Der gestrige Protesttag war als großer Tag der Demonstrationen angekündigt worden. Nachdem die Proteste Anfang Oktober ausbrachen und bald, wie befürchtet, eskalierten - mit weit über 100 Toten, gab es durch schiitische Feiertage eine Pause. Gestern wurden sie wieder aufgenommen und allem Anschein nach, ging es in mehreren Städten ziemlich gewaltsam zu.
Diesmal soll die bekannte schiitische Schlüsselfigur Muqtada as-Sadr die Proteste anders als zuvor mitorganisiert haben, wie sehr dies die Proteste und deren Verlauf prägte, wird allerdings aus den ersten Berichten noch nicht klar. Muqtada as-Sadr hat eine starke politische Fraktion im irakischen Parlament, die in der Opposition ist, was nahelegen würde, dass er an einem Regierungswechsel interessiert ist.
Allerdings sind die Motive des Schiitenführers nicht immer klar zu enträtseln, auch sein Verhältnis zu Iran ist ambivalent. Zwar gibt es eine Nähe zum obersten geistlichen Führer Ayatollah Khamenei, anderseits ist as-Sadr für seinen irakischen Nationalismus bekannt.
Aufrufe zur Deeskalation
Deutlich ist, dass die Regierung unter Ministerpräsident Abdul Mahdi stark unter Druck steht; sie muss sich nicht nur grundlegend Misswirtschaft und Korruption vorhalten lassen - die sie allerdings zu großen Teilen von der Vorgängerregierung "geerbt" hat, sondern auch ein gewaltsames Vorgehen bei der ersten Protestwelle, wie der Ministerpräsident selbst einräumte: "Die Streitkräfte für die Unterdrückung der Demonstrationen einzusetzen, war ein großer Fehler. Davon müssen wir schnell wegkommen, denn die Aufgabe der Streitkräfte ist es, gegen den Feind zu kämpfen." (Tagesschau)

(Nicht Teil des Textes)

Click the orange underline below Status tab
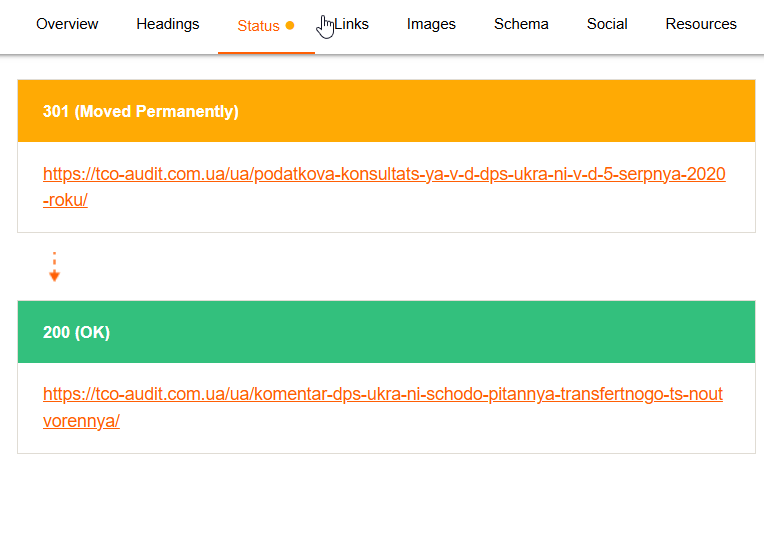The height and width of the screenshot is (553, 764). pos(266,52)
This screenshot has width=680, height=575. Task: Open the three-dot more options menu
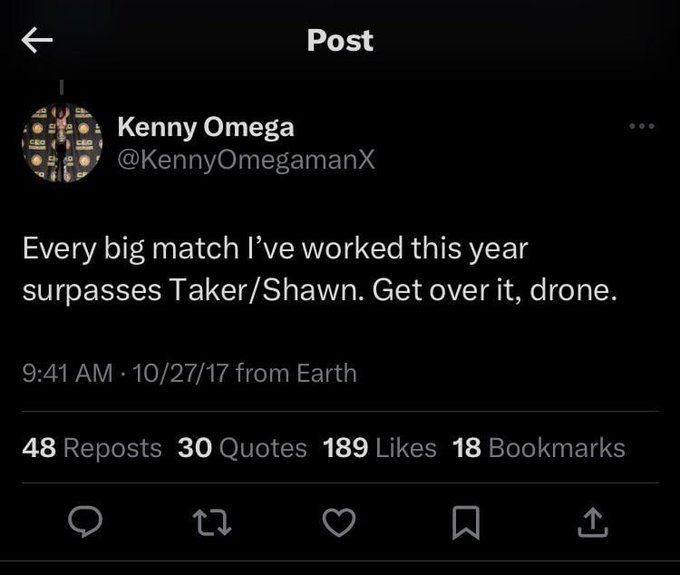[639, 127]
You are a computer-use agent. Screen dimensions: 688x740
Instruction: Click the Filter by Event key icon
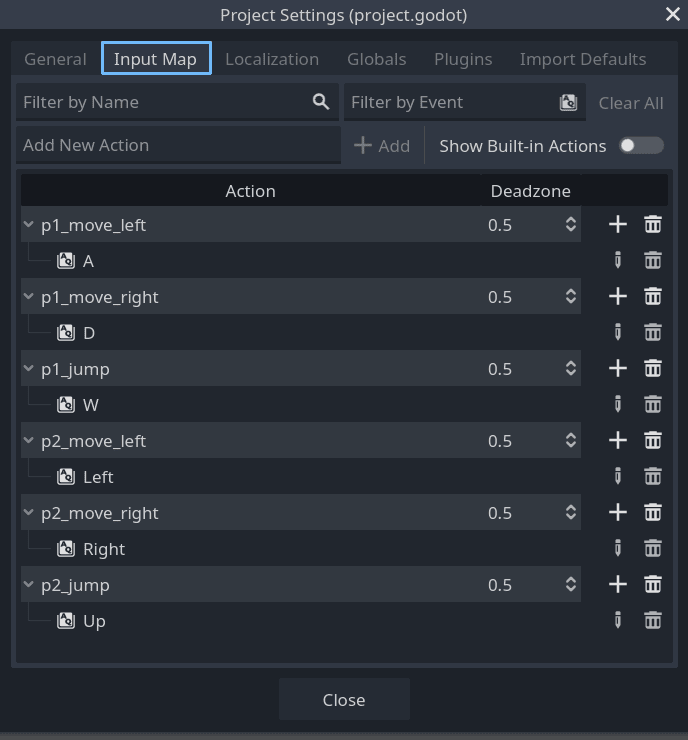(x=568, y=102)

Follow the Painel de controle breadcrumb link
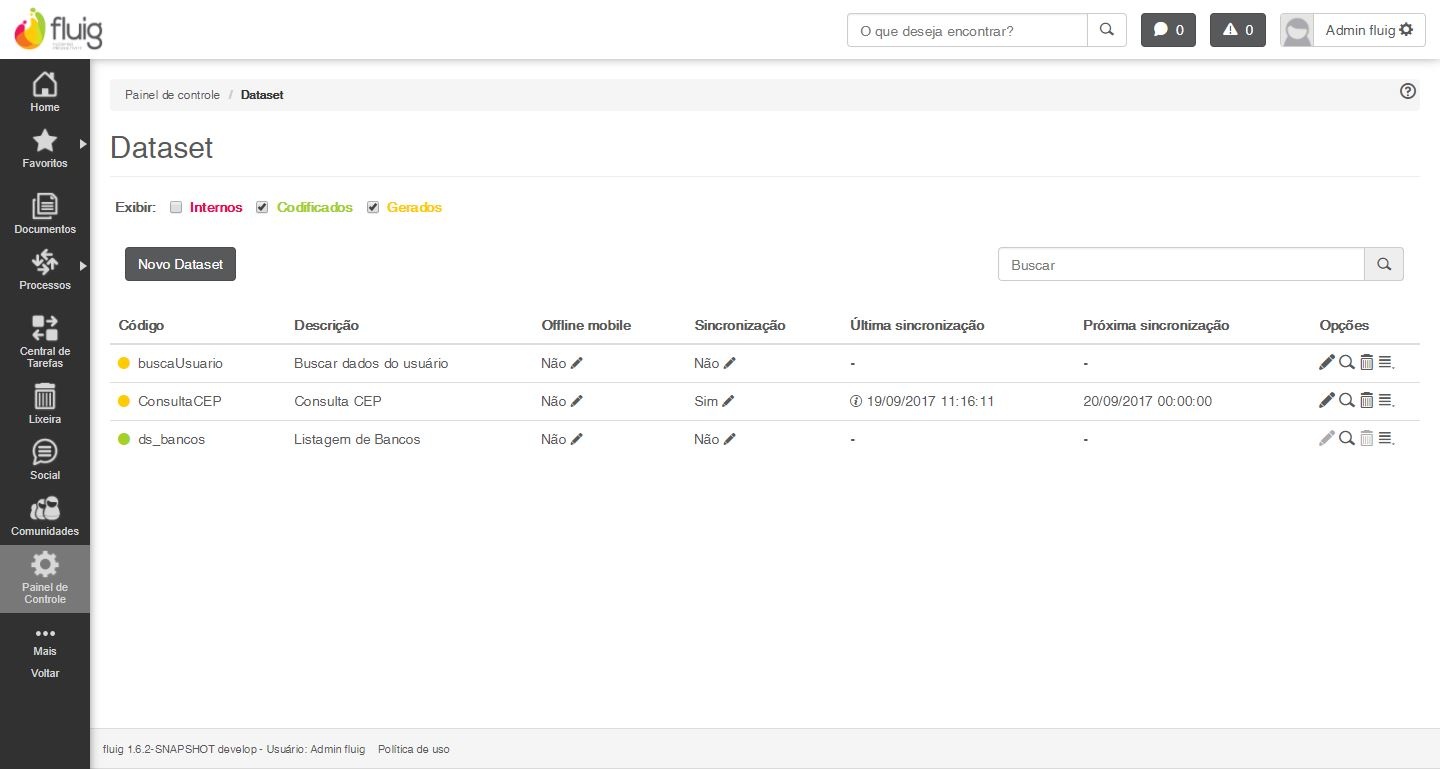click(172, 95)
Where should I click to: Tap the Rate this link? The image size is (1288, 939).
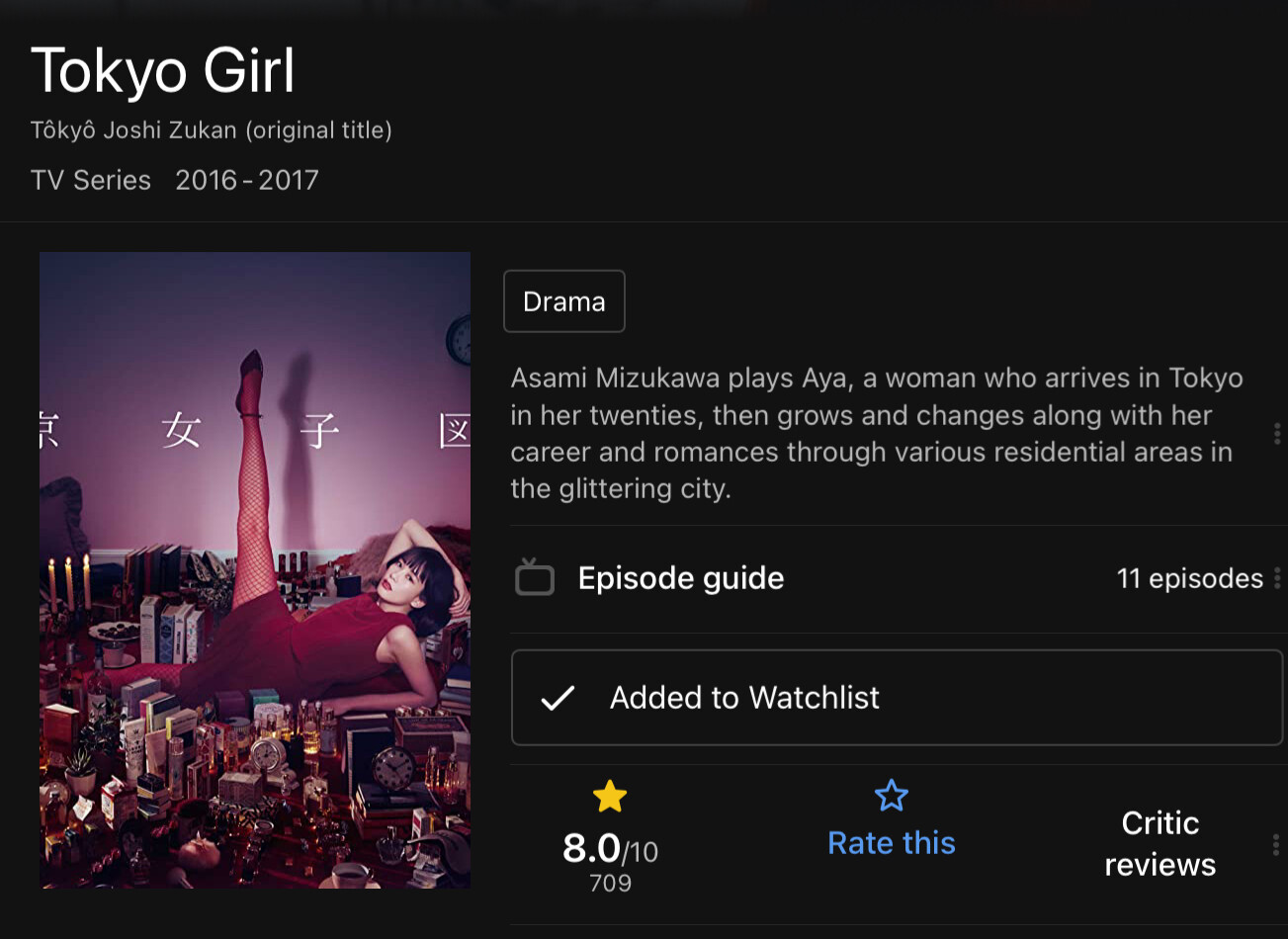(892, 843)
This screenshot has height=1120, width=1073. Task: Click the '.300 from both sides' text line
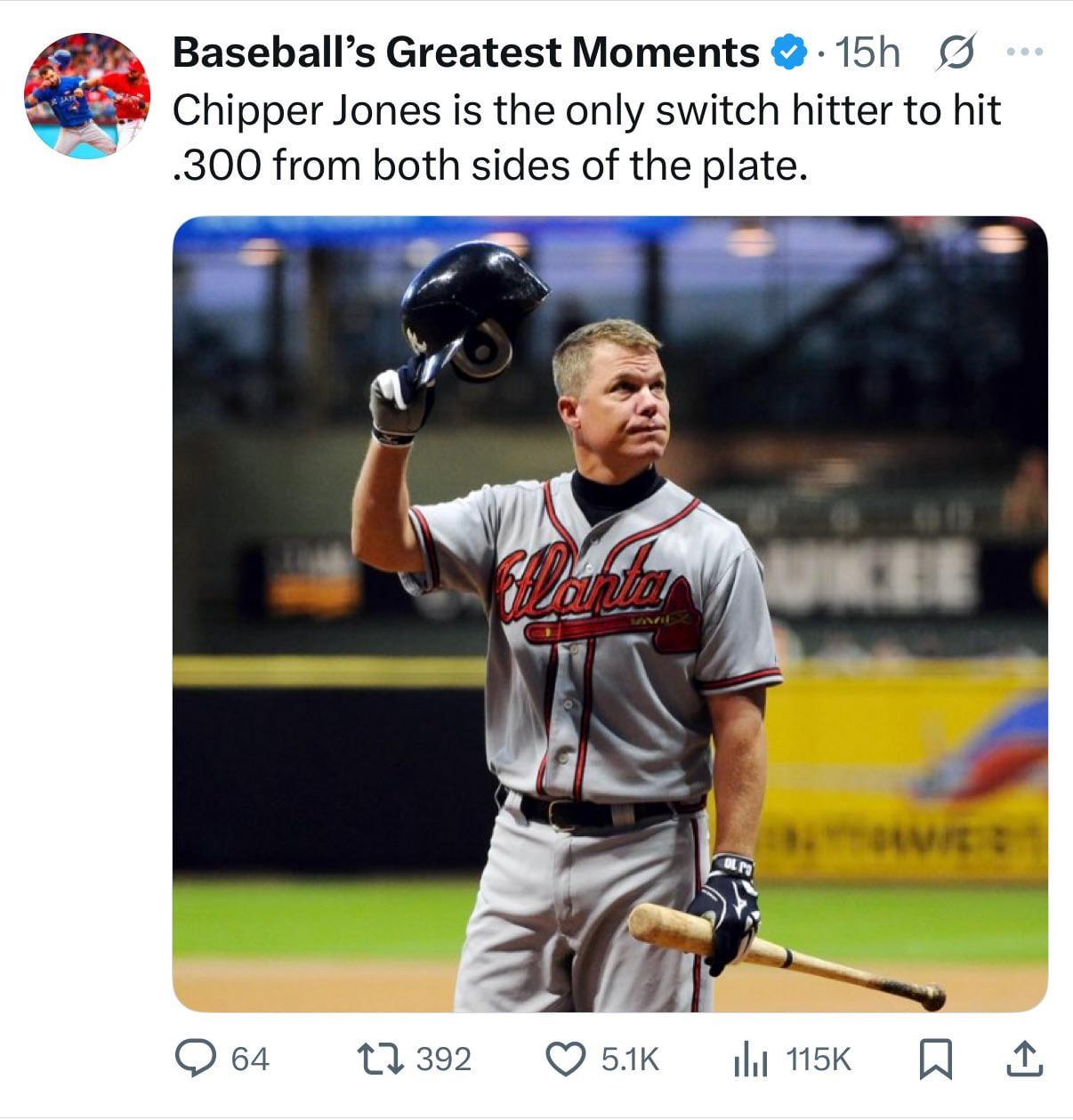point(489,165)
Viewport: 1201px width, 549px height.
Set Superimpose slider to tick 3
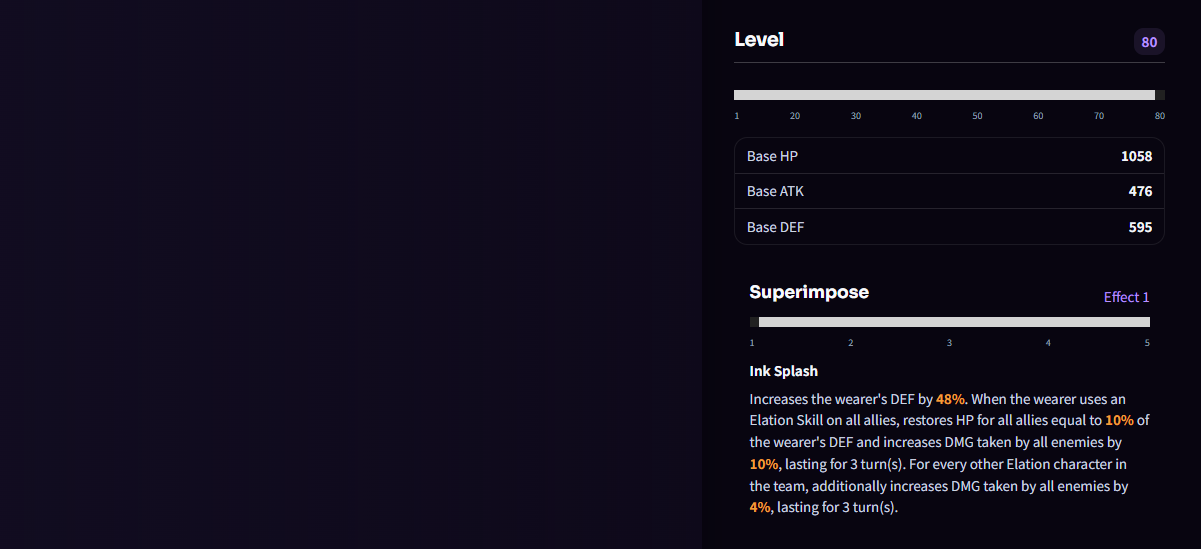click(950, 322)
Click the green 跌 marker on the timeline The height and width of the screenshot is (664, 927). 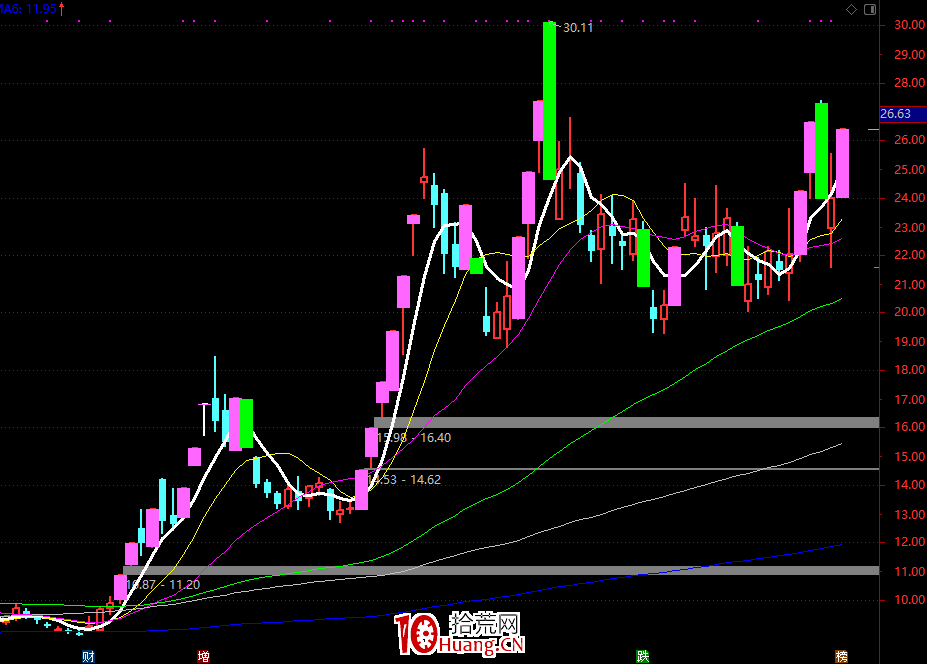[x=642, y=656]
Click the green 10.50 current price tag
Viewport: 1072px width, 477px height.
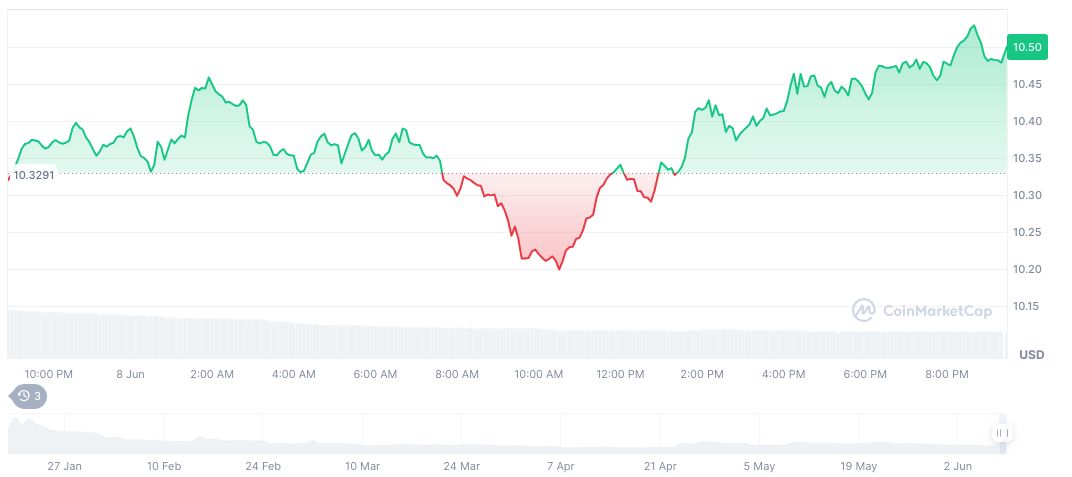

Der Regierungsbericht über den Gewalteinsatz hatte, wie sich gestern zeigte, wenig dazu beigetragen, die Situation zu beruhigen, ebenso wenig wie die Reformversprechen aus Bagdad. Auch der einflussreiche Ayatollah Ali-Sistani hatte, wie schon bei der ersten Protesten, mit seinem Appell an Zurückhaltung aufseiten der Sicherheitskräfte wie aufseiten der Demonstranten augenscheinlich bislang wenig Erfolg.
Militärpräsenz der USA im Irak
Für die USA - wie auch in einer anderen Sache für Frankreich - sind die Entwicklungen im Irak von besonderer Bedeutung. Nach dem Abzug aus Syrien, der sich mit der von Trump neuerdings ins Spiel gebrachten Weiterführung der Besatzung der Ölfelder in Syrien wieder einmal hinauszögert, wird kommt der US-Militärpräsenz im Irak eine sehr wichtige Rolle zu.
Im Irak gibt es aber ausgesprochene Gegenstimmen dazu. Ob sie durch die Proteste noch mehr Gewicht bekommen, berührt regionale Interessen der USA im Kern. Die USA hatten vor, von dort aus über die Entwicklungen in Syrien zu wachen und ihren Einfluss gegebenenfalls mit Einsätzen aus dem Irak heraus geltend zu machen. Die irakische Regierung lehnt dies strikt ab.
Frankreich erhielt kürzlich von der Regierung in Bagdad eine Absage für den Wunsch, weitere IS-Gefangene mit französischer Staatsbürgerschaft von Nordsyrien in den Irak zu bringen.